Entsprechend antwortet auch der LWL zum Fall des Inhabers: „Ein Verdienstausfall liegt insbesondere dann nicht vor, wenn der Arbeitgeber trotz der nicht erfolgten Arbeitsleistung zur Entgeltfortzahlung verpflichtet ist.“ Laut des Urteils des Bundesarbeitsgericht aus März dieses Jahres sei „eine Sars-CoV-2-Infektion auch bei einem symptomlosen Verlauf eine Krankheit im Sinne des § 3 Absatz 1 Entgeltfortzahlungsgesetz (EntgFG)“. Demnach sei die oder der betroffene Angestellte des Inhabers durch den Ausfall aufgrund der damals vorliegenden Corona-Infektion regulär als arbeitsunfähig zu werten.
„Das bedeutet, dass schon der Nachweis einer Infektion mit der Folge der Absonderung die Pflicht zur Entgeltfortzahlung nach § 3 EntgFG auslöst“, heißt es in der Antwort des LWL. Die Absonderung sei die rechtlich zwingende Folge der Infektion mit dem Coronavirus, womit dies über das EntgFG abgedeckt sei. Gemäß der Rechtsprechung des Bundesarbeitsgerichts bestehe damit kein Anspruch auf Verdienstausfallentschädigung.

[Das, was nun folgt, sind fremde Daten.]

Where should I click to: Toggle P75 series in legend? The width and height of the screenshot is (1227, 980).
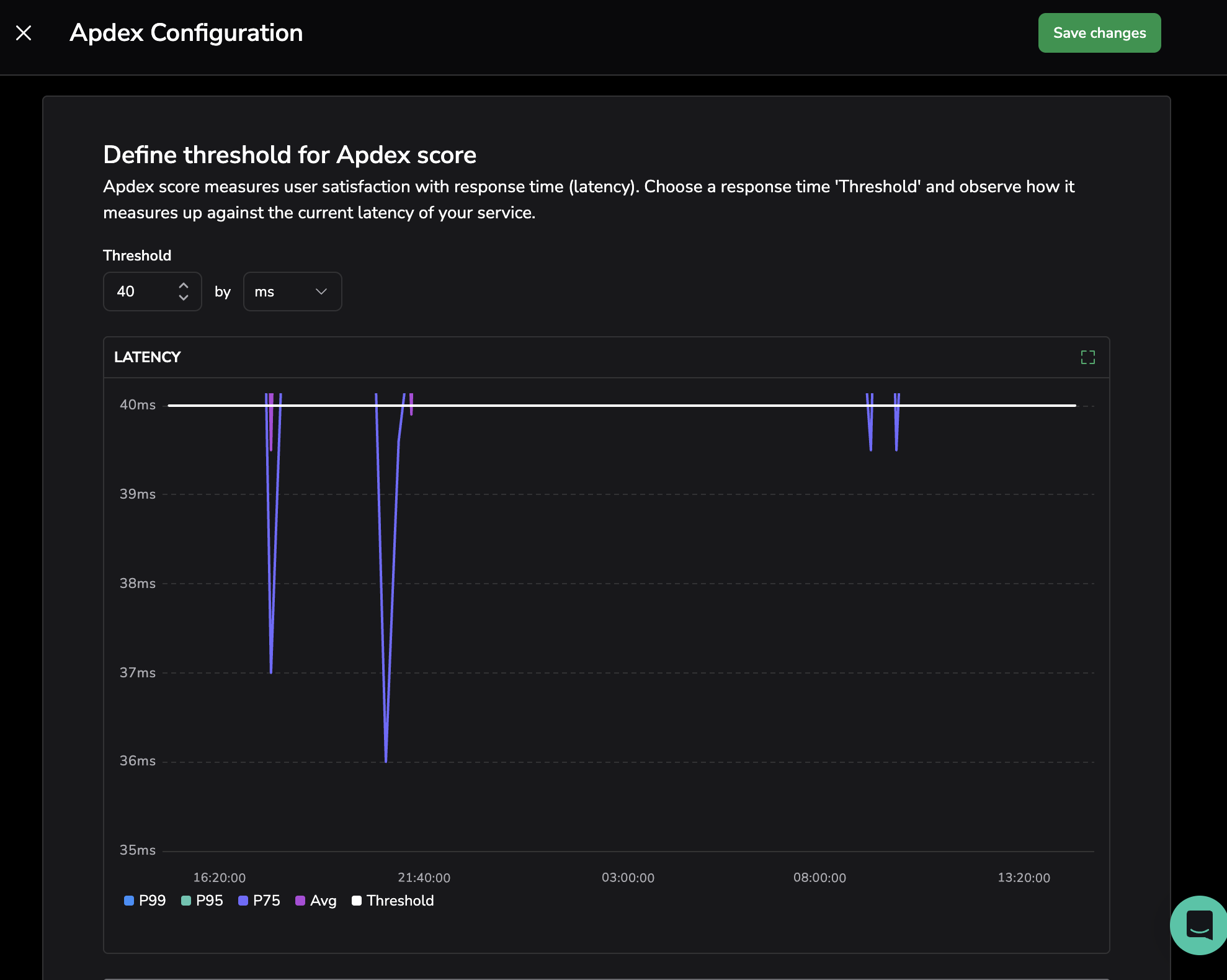tap(266, 901)
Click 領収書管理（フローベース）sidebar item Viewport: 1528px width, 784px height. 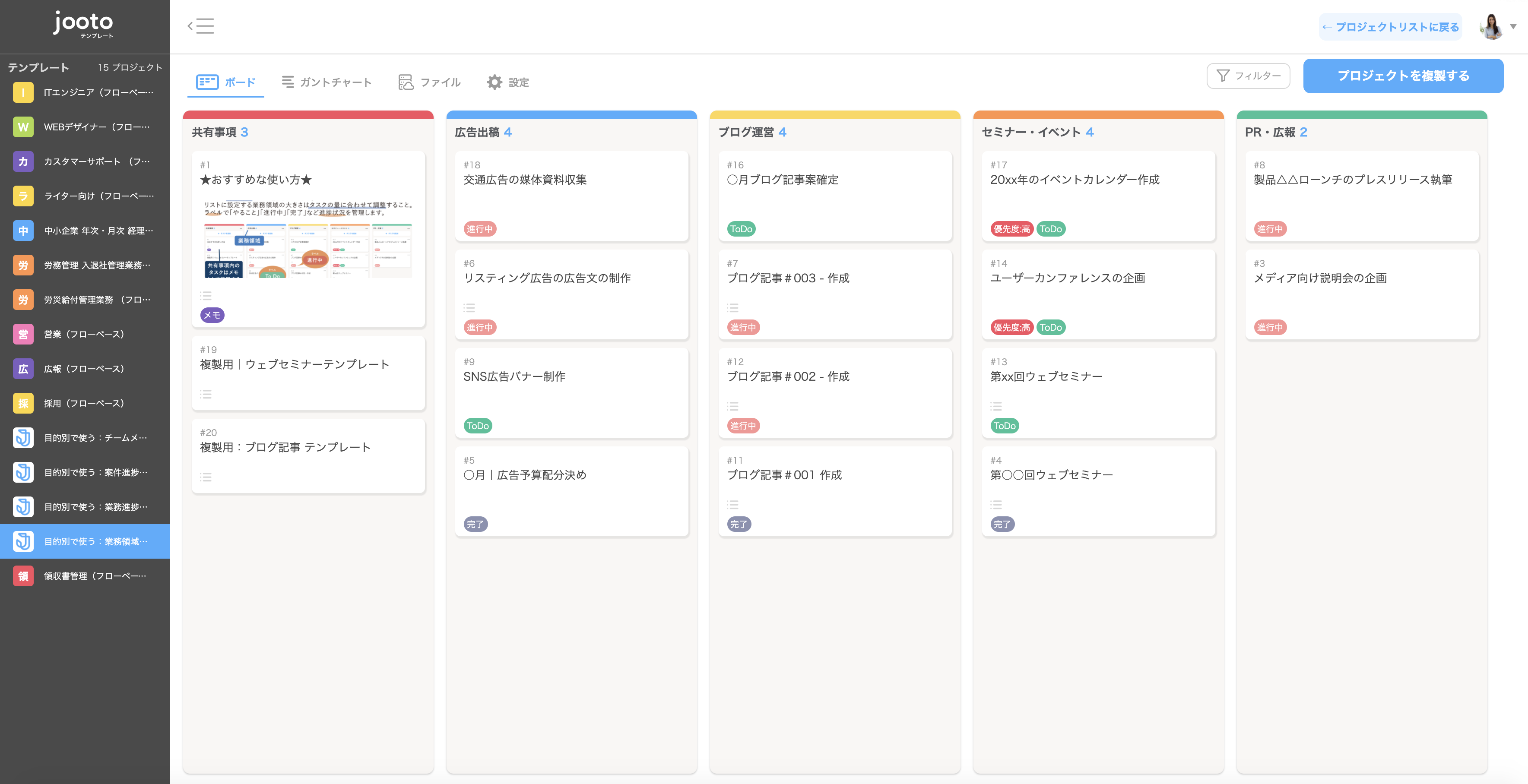pyautogui.click(x=85, y=575)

Grundsätzlich positiv entschieden werden könnten hingegen weiterhin „Fälle der der Absonderung als Kontaktperson sowie für Zeiten der Kinderbetreuung, da in diesen Fallen die Absonderung und der Verdienstausfall nicht auf einer Infektion beruhte“, heißt es aus dem NRW-Gesundheitsministerium – sofern hierfür auf alle Vorschriften geachtet werde.